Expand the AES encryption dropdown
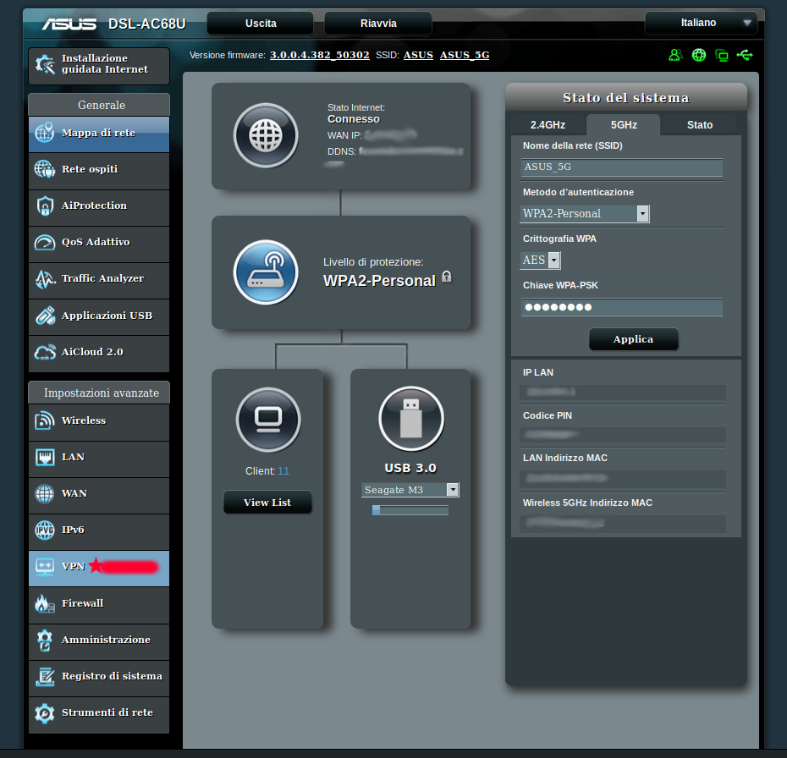Viewport: 787px width, 758px height. [x=541, y=260]
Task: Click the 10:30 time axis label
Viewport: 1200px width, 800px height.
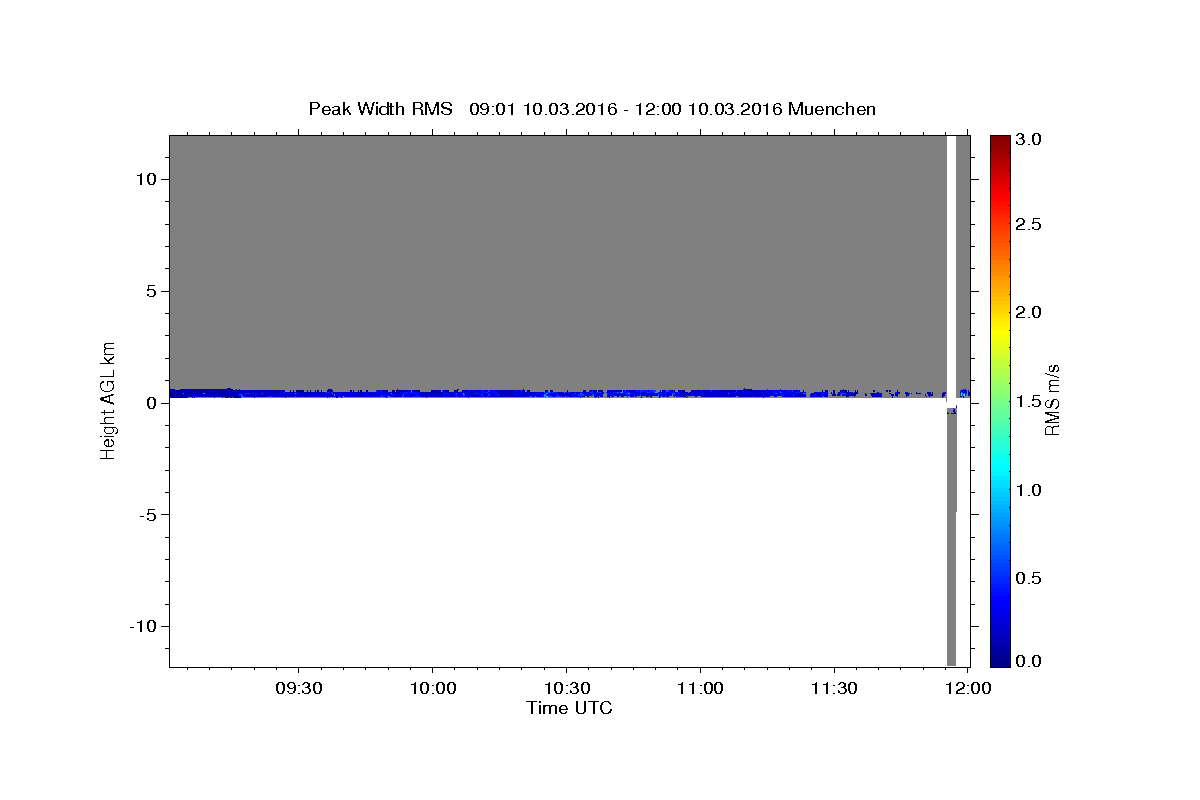Action: coord(566,689)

# EXERCISE INSTRUCTIONS:
Send back every line above exactly, skipping all pictures.

# ANSWER TO THIS TASK:
Expand the AES encryption dropdown
Viewport: 787px width, 758px height. [x=541, y=260]
Task: Click the 10:30 time axis label
Viewport: 1200px width, 800px height.
Action: coord(566,689)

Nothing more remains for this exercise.